Even so, I know I'm being myopic about the potential for something like hypertext. It's a gnawing hunch of mine that something I have not yet envisioned is going to result from hypertext, and sooner than later. Greater still, I know this is just one innovation of many arriving soon at a terminal near you.
It seems clear to me that this is not a fad, nor just the next rung in the ladder of technological advancement. We're turning a corner, right as we speak, and the path is ripe with possibility. With the Web spinning out new sites exponentially, new information conduits looming on the horizon, Congressional actions moving to curb on- line content, and a media finally vocalizing what has been revolutionizing, there are some people that realize that the air we breathe through these circuits is crackling with energy. We can't just understand that this application is practical, but come to realize that it demands a new consciousness of sorts, one as adaptable, swift, and far-reaching as the medium itself. To be connected is not enough; we must be wired.
Just recently --so recently, it feels like the moment before now-- I've felt myself finally plugging in. I feel very far from the cusp of this wave, but for what I've surfed so far, I feel positively energized. Still, I look around me and realize just how many people have no interest in plugging themselves in. I find myself trying to explain the wonder of it all very awkwardly, like one of the newly converted in a religion. I sometimes feel so convinced that this information revolution is a colossal moment in modern culture, that I want friends of mine to be converted too. Still, the irony of it is that it almost has to be experienced first hand to be truly understood. I would probably do no better convincing a computer illiterate of what I consider an information revolution than a Christian would be convincing me that Jesus is the way, the truth, and the light. It makes me realize I shouldn't preach or assume much in such matters.

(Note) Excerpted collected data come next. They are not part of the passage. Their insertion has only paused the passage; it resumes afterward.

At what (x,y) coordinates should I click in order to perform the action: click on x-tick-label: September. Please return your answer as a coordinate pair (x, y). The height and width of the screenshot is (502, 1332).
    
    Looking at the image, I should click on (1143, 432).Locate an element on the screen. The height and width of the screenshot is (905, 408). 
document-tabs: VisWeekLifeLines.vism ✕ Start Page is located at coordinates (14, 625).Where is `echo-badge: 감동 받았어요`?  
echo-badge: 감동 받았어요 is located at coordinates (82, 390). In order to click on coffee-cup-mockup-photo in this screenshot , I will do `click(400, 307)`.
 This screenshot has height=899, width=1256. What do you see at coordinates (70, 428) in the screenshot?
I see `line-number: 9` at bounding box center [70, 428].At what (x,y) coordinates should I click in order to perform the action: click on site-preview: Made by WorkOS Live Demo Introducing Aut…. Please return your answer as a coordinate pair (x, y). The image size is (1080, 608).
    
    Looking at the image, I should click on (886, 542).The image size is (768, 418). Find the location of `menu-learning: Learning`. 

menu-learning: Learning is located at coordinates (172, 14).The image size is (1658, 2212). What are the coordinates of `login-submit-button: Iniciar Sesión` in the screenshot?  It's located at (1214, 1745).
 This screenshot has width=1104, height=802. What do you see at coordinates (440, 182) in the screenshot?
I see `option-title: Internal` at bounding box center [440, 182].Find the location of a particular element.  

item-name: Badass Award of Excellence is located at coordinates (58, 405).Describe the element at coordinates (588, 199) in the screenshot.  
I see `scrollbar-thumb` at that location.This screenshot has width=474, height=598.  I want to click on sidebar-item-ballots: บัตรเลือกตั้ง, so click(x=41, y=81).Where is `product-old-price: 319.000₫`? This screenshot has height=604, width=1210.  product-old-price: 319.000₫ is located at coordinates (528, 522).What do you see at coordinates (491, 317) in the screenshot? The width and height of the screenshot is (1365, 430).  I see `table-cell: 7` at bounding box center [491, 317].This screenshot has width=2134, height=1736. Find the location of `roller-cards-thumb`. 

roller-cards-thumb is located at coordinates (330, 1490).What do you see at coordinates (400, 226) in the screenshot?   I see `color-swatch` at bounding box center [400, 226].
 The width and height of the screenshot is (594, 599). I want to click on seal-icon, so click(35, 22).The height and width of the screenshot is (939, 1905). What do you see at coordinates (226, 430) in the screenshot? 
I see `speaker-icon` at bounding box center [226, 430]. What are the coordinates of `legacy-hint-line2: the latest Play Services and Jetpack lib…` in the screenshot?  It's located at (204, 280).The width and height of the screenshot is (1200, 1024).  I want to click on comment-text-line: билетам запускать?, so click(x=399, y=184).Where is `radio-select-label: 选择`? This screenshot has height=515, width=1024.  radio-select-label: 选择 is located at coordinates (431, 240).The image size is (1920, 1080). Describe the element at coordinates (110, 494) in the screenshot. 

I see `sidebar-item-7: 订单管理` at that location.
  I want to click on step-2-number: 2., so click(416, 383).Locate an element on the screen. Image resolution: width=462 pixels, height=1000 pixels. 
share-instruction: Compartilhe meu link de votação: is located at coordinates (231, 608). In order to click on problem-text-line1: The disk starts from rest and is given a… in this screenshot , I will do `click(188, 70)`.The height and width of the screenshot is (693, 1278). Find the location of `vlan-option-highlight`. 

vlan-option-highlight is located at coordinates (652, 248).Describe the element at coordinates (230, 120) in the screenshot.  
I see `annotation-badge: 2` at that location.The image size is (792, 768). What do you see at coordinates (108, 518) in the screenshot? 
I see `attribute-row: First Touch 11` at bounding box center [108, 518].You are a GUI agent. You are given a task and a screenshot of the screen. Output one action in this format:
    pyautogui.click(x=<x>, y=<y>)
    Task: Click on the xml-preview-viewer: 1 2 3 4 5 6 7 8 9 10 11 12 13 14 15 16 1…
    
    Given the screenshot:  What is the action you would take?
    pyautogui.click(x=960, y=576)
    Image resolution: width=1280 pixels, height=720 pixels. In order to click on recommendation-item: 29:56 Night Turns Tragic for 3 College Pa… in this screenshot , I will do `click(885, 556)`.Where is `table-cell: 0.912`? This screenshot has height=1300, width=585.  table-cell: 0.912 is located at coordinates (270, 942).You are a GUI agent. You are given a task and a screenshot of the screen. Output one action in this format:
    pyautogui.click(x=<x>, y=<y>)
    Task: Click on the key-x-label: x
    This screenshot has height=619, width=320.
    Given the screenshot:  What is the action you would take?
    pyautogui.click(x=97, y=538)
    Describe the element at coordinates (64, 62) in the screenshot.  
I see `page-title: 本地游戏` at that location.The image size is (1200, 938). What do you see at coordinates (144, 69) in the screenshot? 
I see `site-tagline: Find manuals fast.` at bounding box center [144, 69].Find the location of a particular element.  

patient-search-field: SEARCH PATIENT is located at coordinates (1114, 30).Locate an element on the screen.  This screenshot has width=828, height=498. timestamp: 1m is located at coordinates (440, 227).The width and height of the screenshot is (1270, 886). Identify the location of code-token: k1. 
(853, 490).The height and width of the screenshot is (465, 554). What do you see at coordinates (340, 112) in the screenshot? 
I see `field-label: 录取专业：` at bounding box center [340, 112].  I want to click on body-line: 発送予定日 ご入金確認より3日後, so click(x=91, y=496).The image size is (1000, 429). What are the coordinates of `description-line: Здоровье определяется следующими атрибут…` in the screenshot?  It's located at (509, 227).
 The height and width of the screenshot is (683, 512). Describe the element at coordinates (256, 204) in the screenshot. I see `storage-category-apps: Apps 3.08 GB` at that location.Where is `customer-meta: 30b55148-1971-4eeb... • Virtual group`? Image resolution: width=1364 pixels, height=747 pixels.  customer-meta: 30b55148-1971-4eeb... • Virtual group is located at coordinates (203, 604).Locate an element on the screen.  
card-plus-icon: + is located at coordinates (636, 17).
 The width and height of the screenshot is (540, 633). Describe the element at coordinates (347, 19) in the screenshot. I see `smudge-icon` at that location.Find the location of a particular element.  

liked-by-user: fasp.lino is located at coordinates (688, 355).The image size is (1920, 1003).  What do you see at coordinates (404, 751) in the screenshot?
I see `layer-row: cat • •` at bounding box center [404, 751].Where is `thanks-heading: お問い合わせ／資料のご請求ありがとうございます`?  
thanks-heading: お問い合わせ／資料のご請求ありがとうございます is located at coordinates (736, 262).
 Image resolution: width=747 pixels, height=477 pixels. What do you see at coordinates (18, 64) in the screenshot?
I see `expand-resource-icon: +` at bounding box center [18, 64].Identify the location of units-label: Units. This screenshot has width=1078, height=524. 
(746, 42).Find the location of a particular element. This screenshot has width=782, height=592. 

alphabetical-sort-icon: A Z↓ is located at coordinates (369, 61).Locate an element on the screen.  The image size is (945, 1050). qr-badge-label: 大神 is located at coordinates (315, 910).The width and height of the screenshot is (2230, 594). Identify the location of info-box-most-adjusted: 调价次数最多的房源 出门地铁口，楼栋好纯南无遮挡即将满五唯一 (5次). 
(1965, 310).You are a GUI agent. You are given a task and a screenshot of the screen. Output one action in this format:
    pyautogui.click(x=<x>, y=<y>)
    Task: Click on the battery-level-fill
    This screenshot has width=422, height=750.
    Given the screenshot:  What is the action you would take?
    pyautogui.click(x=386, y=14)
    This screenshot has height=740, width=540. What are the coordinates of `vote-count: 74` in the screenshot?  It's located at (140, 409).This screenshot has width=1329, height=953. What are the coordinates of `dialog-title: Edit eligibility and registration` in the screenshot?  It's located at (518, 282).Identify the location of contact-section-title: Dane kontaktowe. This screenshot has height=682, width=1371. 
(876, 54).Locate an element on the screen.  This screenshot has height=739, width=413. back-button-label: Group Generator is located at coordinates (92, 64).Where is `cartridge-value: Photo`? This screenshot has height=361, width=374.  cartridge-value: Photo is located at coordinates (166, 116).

So though I could be very wrong --possibly overzealous-- there's something in the wind that makes me believe time will tell us soon enough. If this technology expands as deeply and originally as it looks like it will, we're going to want to be as close to the edge as possible. Profit is surely to be made from this (I can imagine homepage decorators and site-link architects already, if they don't already exist), and even the arts will hopefully reach this new multi-media outlet (that promises to be far greater than television could ever be).
But more than entertainment, profit, and data-retrieval, there is something here that promises to raise our quality of life significantly. I can't help but feel that one day soon, the person who doesn't know how to surf the net will not only be like someone who never learned how to drive a car, but like someone who never learned how to read. It will be an everyday, life-expanding component of our culture and world, and we will want to be adept at it as possible.
For now, though, we're still here, still somewhere in between the past and the future of a revolution whose story is being written right this very moment. The promise is here, I believe, somewhere very close to home and very accessible to any one of us. When the wave crashes, we want to be riding it; for now, the key is just making sure we're plugged in.